问题
Given the following types:
public interface IPrimary{ void doBattle(); }
// an ISecondary "is" an IPrimary
public interface ISecondary : IPrimary { }
// An implementation of ISecondary is also an IPrimary:
internal class SecondaryImpl : ISecondary
{
// Required, since this is an IPrimary
public void doBattle(){ }
}
Why can I not do this?
List<IPrimary> list = new List<ISecondary>();
This results in the following compilation error:
Argument type 'System.Collections.Generic.List' is not assignable to parameter type 'System.Collections.Generic.List'
I understand the error, and I realize there are workarounds. I just do not see any clear reason why this direct conversion is disallowed. The values contained in a list of ISecondary, should after all, be (by extension) values of type of IPrimary.Why then are List<IPrimary> and List<ISecondary> being interpreted as unrelated types?
Can anyone explain clearly the reasoning for C# being designed this way?
A slightly extended example: I came across the issue when trying to do something similar to the following:
internal class Program
{
private static void Main(string[] args)
{
// Instance of ISecondary, and by extention, IPrimary:
var mySecondaryInstance = new SecondaryImpl();
// This works as expected:
AcceptImpl(mySecondaryInstance);
// List of instances of ISecondary, which are also,
// by extention, instances of IPrimary:
var myListOfSecondaries = new List<ISecondary> {mySecondaryInstance};
// This, however, does not work (results in a compilation error):
AcceptList(myListOfSecondaries);
}
// Note: IPrimary parameter:
public static void AcceptImpl(IPrimary instance){ }
// Note: List of type IPrimary:
public static void AcceptList(List<IPrimary> list){ }
}
回答1:
Why can I not do this?
List<IPrimary> list = new List<ISecondary>();
Imagine that you had a method defined like this:
public void PopulateList(List<IPrimary> listToPopulate)
{
listToPopulate.Add(new Primary()); // Primary does not implement ISecondary!
}
What would happen if you were to pass it a List<ISecondary> as a parameter?
The error that List<ISecondary> is not assignable from List<IPrimary> is the compiler's way of getting you out of such troubles.
回答2:
public class Animal
{
...
}
public class Cat: Animal
{
public void Meow(){...}
}
List<Cat> cats = new List<Cat>();
cats.Add(new Cat());
cats[0].Meow(); // Fine.
List<Animal> animals = cats; // Pretend this compiles.
animals.Add(new Animal()); // Also adds an Animal to the cats list, since animals references cats.

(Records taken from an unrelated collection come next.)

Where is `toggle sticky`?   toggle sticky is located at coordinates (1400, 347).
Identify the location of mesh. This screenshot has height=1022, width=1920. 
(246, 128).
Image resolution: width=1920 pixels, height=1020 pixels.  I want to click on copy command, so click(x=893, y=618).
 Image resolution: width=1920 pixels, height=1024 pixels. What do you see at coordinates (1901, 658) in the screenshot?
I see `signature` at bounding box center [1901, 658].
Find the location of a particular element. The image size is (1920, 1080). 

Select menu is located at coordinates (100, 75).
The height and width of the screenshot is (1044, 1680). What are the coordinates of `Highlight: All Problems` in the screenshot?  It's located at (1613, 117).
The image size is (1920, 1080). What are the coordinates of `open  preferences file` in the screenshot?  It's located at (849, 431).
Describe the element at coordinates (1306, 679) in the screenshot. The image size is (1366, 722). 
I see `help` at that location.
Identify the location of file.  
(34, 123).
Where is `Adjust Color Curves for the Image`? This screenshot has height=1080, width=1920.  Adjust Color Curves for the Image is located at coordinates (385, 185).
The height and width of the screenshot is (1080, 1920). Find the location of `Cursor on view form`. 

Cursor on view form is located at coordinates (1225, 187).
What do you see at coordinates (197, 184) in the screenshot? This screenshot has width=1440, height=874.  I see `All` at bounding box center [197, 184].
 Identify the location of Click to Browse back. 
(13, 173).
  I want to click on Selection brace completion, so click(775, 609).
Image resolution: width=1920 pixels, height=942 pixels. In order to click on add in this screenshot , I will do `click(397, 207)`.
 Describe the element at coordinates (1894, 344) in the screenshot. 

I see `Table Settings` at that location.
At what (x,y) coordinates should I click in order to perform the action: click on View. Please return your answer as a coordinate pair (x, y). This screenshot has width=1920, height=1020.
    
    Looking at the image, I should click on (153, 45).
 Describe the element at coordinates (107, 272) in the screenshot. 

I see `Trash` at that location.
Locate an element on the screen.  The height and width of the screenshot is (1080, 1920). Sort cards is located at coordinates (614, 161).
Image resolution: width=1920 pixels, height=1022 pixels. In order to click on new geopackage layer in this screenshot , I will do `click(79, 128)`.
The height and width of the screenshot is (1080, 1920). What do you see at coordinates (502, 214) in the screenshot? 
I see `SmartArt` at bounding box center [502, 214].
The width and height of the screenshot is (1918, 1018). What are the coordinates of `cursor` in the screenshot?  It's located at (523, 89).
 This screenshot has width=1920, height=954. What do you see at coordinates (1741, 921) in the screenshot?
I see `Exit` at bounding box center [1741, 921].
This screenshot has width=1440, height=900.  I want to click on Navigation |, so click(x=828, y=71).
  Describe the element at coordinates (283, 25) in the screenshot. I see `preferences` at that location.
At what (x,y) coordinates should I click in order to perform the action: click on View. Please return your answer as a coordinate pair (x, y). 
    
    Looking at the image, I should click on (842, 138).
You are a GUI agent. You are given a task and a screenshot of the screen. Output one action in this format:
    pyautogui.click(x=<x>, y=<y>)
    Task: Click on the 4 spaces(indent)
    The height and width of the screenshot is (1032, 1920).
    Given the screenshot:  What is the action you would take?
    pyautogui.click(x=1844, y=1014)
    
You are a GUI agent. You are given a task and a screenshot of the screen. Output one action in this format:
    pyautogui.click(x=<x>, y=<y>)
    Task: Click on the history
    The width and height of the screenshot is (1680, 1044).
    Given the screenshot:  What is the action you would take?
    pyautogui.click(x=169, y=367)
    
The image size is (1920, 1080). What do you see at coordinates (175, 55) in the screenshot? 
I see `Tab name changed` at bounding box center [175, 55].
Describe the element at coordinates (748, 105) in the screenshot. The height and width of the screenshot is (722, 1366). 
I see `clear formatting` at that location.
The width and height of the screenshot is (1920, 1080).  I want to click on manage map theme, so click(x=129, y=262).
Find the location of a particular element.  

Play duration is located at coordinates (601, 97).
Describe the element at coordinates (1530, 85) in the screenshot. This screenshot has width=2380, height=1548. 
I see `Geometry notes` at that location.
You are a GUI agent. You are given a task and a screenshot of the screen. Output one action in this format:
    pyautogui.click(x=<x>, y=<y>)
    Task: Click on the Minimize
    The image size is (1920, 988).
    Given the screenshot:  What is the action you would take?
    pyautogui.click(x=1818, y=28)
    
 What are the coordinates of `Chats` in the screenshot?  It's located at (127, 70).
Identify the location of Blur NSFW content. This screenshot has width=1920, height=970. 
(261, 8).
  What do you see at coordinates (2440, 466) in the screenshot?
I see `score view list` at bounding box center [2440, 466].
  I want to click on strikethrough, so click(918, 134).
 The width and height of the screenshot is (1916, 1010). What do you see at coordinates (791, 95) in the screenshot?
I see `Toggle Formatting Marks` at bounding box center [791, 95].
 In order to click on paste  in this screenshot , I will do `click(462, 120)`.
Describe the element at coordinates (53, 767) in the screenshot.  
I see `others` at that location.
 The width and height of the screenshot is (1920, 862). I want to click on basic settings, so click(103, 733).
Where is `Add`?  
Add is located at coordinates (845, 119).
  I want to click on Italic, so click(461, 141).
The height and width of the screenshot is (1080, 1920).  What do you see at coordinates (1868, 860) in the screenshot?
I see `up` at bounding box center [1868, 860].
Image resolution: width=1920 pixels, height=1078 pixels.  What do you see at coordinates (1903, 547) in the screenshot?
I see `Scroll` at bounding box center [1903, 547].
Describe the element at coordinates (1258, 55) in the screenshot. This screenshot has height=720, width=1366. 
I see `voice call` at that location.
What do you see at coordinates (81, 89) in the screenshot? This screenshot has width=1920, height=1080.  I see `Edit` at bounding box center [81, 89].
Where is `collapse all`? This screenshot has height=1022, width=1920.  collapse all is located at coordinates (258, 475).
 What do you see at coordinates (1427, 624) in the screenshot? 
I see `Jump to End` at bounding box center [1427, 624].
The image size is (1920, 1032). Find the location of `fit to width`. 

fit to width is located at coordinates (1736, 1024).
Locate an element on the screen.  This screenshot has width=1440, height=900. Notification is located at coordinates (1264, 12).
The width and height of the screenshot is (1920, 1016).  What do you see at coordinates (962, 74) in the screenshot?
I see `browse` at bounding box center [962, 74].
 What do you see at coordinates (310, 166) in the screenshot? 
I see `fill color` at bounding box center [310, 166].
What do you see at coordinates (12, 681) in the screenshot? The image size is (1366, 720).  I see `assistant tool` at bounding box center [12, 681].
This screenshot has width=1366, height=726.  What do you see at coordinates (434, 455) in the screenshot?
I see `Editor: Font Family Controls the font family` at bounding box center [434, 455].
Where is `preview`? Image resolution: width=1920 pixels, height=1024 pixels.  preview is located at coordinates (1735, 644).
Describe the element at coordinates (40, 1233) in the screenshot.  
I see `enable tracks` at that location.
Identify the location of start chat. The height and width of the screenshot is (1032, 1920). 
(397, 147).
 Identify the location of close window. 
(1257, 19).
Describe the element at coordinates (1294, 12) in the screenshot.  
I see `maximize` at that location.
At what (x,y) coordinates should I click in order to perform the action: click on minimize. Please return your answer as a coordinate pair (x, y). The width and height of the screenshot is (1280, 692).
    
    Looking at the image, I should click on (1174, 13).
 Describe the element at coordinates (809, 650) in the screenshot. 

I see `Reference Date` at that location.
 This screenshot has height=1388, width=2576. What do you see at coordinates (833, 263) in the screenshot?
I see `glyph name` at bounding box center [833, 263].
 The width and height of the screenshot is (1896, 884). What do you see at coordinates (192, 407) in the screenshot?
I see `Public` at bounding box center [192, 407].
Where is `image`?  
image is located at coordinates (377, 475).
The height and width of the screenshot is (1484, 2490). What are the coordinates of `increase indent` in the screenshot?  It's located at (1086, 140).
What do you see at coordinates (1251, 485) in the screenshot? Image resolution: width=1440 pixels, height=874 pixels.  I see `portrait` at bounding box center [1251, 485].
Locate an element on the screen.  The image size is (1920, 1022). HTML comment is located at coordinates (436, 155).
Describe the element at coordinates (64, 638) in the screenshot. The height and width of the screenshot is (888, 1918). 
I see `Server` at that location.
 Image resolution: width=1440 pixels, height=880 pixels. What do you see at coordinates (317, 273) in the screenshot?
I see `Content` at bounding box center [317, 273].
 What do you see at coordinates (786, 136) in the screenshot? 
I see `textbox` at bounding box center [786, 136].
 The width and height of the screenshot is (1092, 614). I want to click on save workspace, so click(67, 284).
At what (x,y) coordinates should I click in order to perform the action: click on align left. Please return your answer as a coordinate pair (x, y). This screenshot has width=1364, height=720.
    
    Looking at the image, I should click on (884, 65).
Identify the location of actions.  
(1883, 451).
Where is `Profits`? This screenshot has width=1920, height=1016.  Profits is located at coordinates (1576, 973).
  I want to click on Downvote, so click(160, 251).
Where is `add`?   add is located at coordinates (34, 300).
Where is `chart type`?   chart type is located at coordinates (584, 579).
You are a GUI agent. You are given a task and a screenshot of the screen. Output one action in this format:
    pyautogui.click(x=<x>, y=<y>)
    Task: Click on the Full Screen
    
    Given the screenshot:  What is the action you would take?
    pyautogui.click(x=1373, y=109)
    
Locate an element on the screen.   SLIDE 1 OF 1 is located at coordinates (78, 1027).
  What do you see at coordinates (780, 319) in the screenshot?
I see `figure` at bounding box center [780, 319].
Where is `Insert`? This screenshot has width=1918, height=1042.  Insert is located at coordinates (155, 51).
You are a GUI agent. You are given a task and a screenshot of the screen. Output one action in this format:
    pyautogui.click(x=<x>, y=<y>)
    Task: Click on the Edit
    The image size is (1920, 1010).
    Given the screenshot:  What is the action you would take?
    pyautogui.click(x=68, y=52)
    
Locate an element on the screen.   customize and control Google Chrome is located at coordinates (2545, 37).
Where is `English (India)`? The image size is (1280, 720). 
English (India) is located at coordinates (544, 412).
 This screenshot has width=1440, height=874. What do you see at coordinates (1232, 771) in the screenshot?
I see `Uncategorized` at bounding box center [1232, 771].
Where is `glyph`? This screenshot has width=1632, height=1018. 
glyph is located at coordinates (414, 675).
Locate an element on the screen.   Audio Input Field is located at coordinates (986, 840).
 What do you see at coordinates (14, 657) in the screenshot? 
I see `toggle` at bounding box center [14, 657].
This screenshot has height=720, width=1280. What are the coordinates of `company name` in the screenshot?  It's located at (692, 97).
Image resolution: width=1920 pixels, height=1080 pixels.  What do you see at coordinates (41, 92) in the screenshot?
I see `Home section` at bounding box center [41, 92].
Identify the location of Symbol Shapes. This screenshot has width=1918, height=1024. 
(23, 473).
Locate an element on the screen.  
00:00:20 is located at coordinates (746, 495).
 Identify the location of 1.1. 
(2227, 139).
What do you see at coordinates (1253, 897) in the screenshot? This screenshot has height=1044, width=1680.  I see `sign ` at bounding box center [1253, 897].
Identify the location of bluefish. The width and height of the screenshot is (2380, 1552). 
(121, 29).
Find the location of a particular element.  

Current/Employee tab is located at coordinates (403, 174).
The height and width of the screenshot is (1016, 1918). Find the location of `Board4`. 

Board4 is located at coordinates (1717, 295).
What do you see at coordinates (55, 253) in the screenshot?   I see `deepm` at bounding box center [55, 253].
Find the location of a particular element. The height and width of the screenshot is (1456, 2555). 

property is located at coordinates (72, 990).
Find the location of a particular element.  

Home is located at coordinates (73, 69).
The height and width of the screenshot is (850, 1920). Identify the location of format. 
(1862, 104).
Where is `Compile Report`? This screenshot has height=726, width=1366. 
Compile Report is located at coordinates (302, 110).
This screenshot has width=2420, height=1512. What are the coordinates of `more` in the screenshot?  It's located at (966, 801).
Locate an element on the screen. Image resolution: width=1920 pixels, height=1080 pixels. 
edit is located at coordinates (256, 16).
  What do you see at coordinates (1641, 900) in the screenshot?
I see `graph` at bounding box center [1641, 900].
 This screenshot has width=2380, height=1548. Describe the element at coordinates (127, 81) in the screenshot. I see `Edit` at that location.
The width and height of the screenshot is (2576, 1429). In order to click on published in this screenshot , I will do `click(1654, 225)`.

cats[1].Meow(); // cats[1] is an Animal, so this explodes!
And that's why.
回答3:
class Evil : IPrimary {...}
list.Add(new Evil()); // valid c#, but wouldn't work
It is protecting you from an error. The list instance (the object) demands secondary instances. Not every primary is a secondary. Yet the expectation is that a list-of-primary can hold any primary. If we could treat a list-of-secondary as a list-of-primary: bad things.
Actually, arrays do allow this - and error at runtime if you get it wrong.
回答4:
The reason that list types are not covariant in their generic parameter ie that List<ISecondary> is not a subtype of List<IPrimary> is that they are read-write. In your extended example your method AcceptList could do list.Add(x) where x is an IPrimary but not an ISecondary.
Note that IEnumerable<T> is correctly covariant, while arrays are typed covariantly (you can do what you try to above) but for the same reason this is not sound - adding an element to the collection will fail at runtime.